Personal information
- Born: November 26, 1934 Trout, West Virginia, U.S.
- Died: September 24, 2010 (aged 75) Glendale, Arizona, U.S.
- Listed height: 6 ft 1 in (1.85 m)
- Listed weight: 230 lb (104 kg)

Career information
- High school: Rupert (WV)
- College: West Virginia
- NFL draft: 1958 (3rd round, 35th overall pick)

Career history
- Baltimore Colts (1958)*; Montreal Alouettes (1958); Washington Redskins (1959)*; Dallas Cowboys (1960)*;
- * Offseason or practice squad member only

Awards and highlights
- All-SoCon (1956);

= Joe Nicely =

American football player (1934–2010)

Joseph Burel Nicely (November 26, 1934 – September 24, 2010) was an American professional football offensive guard in the Canadian Football League (CFL) for the Montreal Alouettes. He also was a member of the Washington Redskins in the National Football League (NFL). He played college football at West Virginia University.

==Early life==
Nicely attended Rupert High School. To play football, he had to walk 6 to 8 miles home after each practice.

He accepted a football scholarship from West Virginia University, where he became a starter at offensive guard offense and a middle guard on defense. As a senior, he missed three games with a broken bone in his hand. He participated in the Blue–Gray Football Classic, Senior Bowl and Chicago College All-Star Game.

==Professional career==
Nicely was selected by the Baltimore Colts in the third round (35th overall) of the 1958 NFL draft. He was waived before the start of the season on September 9.

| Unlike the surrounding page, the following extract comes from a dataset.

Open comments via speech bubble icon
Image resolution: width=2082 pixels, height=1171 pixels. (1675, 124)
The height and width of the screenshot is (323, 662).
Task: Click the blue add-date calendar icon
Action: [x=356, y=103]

On September 12, 1958, he signed with the Montreal Alouettes of the Canadian Football League. He appeared in 5 games as a backup at offensive guard and offensive tackle. He was released on October 14.

On January 28, 1959, he signed with the Washington Redskins, where he was tried at center. On September 15, he was placed on the team's reserve list with an injury and was later signed to the taxi squad.

In 1960, Nicely was selected by the Dallas Cowboys in the expansion draft. He suffered from a blood infection that turned out to be Hepatitis C and did not make the team.

==Personal life==
Nicely had three fingers cut off from his right hand in an accident he had during his youth. He died on September 24, 2008.